## DESCRIPTION OF THE TASK
Only the lines from the one containing "Task: Click the self._client.download_media" to the end of the records belong in the answer; repeat them exactly and drop the pictures.

····················

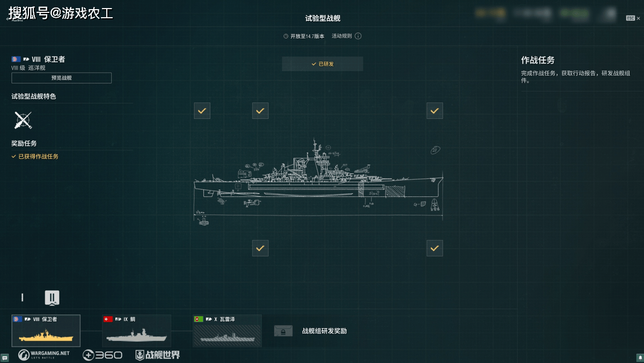Image resolution: width=644 pixels, height=363 pixels.
Task: Select the stage I marker
Action: (23, 297)
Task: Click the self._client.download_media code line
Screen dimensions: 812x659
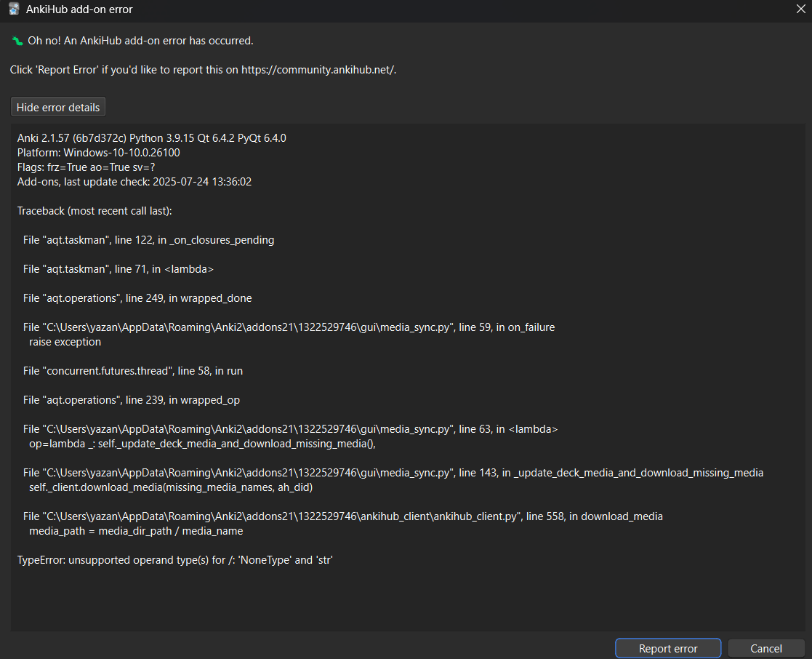Action: click(171, 487)
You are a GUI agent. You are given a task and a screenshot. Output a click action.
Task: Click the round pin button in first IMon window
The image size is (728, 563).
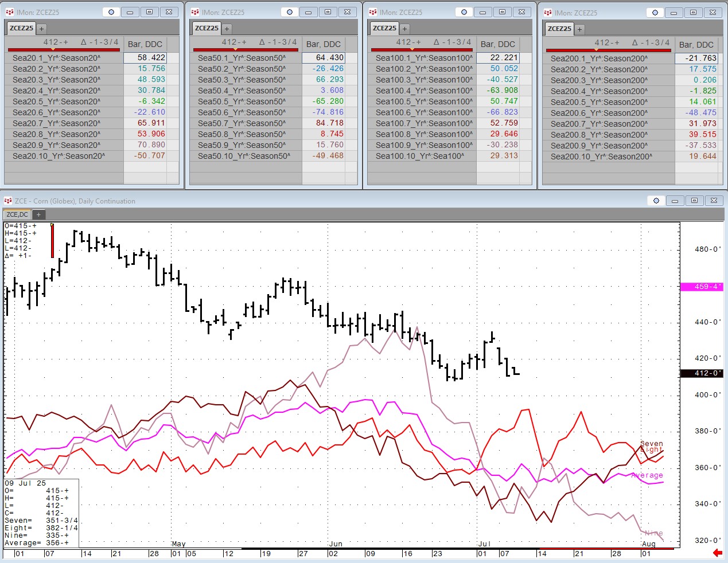[111, 12]
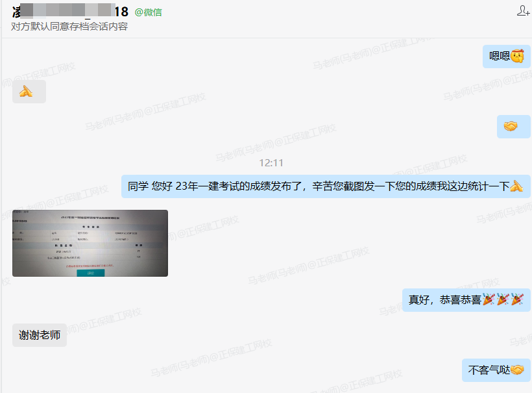Click the green @微信 channel tag

pyautogui.click(x=149, y=11)
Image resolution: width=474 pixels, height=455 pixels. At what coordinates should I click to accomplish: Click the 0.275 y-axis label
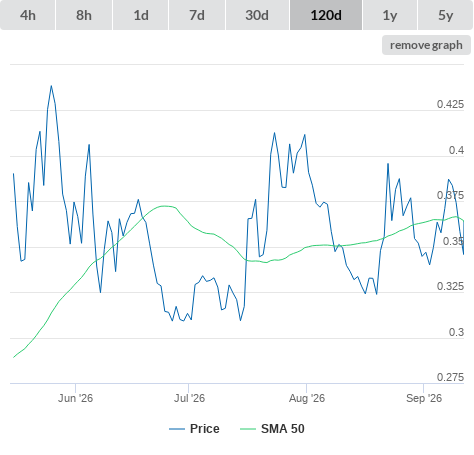point(450,377)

····················

## EXERCISE RESPONSE
Task: Click the self._client.download_media code line
Screen dimensions: 812x659
Action: click(171, 487)
You are a GUI agent. You are given a task and a screenshot. Output a click action.
Task: Click the round pin button in first IMon window
The image size is (728, 563).
[111, 12]
Click the green @微信 channel tag

pyautogui.click(x=149, y=11)
Image resolution: width=474 pixels, height=455 pixels. At what coordinates should I click to accomplish: Click the 0.275 y-axis label
point(450,377)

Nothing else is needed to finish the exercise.